Quelles sont vos perspectives d’avenir ?
C’est reprendre systématique mes voyages si la situation sanitaire s’améliore. On me reproche de ne pas assez reposer. Eh bien, j’ai eu le temps de me reposer dans la fermeture due à la covid-19. Donc, il me faut tout relancer pour me rattraper car on a perdu beaucoup dans cette crise. On expose pour la fête des mères à Cap Sud du 4 au 20 juin. Je compte ouvrir une boutique à Abidjan Cocody II-Plateaux-Vallons.
L’année dernière, vous avez célébré vos 15 ans de carrière par un défilé. Comptez-vous instituez cet évènement ?
Le défilé était tellement beau que de nombreux invités sont venus me féliciter dans les loges avant de retourner chez eux. Il y en avait même qui avait des larmes aux yeux.

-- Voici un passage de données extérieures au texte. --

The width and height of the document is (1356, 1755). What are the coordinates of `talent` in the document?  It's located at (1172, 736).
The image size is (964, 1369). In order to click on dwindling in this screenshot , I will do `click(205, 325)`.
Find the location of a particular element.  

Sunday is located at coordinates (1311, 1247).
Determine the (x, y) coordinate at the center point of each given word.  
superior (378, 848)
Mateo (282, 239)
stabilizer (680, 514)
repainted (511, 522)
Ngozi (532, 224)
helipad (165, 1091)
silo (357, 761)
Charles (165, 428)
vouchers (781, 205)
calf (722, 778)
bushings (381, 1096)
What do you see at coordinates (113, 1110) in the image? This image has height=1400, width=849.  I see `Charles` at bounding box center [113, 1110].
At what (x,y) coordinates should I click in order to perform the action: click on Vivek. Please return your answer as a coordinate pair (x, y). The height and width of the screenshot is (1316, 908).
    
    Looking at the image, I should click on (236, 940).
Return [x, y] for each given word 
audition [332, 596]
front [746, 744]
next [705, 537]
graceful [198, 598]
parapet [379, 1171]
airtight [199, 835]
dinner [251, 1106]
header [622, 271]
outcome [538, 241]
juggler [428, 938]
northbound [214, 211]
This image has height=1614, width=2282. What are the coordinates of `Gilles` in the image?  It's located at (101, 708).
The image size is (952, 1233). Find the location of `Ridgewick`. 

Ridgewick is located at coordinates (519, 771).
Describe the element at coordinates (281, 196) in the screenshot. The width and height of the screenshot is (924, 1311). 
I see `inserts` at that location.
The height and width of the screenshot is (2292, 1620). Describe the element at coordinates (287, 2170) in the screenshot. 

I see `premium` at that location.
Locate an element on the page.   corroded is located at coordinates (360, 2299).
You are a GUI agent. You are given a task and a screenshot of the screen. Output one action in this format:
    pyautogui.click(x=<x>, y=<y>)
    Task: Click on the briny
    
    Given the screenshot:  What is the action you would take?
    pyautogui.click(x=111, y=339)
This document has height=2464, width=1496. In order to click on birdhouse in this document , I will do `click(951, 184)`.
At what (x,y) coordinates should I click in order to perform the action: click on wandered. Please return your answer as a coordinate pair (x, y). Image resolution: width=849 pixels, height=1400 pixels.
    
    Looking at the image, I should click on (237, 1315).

Par votre canal, je tiens à dire merci à Gilles Touré qui était plus que mon directeur artistique. Il aime le travail bien fait et il m’a beaucoup apporté dans l’organisation. Mon objectif était que les invités soient contents et j’espère qu’ils l’ont été. Dieu merci. Pérenniser l’évènement ? Oui, dans 5, 10 ou 15 ans. Non, je n’ai pas assez de temps pour organiser ce genre d’évènement. Pour peu qu’il était, ce défilé m’a pris beaucoup de temps et j’y ai investi assez d’énergie et d’économie. Je n’avais ni sponsor ni partenaire car personne ne me connaissait et tout a été financé sur fonds propres.
Qui êtes-vous dans le privé ?
Je suis mariée et mère d’une fille et d’un garçon.
Comment arrivez-vous à combler vie publique et foyer ?
J’ai eu la chance d’avoir un mari qui n’est pas compliqué et des enfants adorables. J’ai mis une petite organisation en place que je respecte et Dieu merci, ça va. Mon époux me comprend et j’essaie d’expliquer aux enfants que c’est pour eux que je me bats.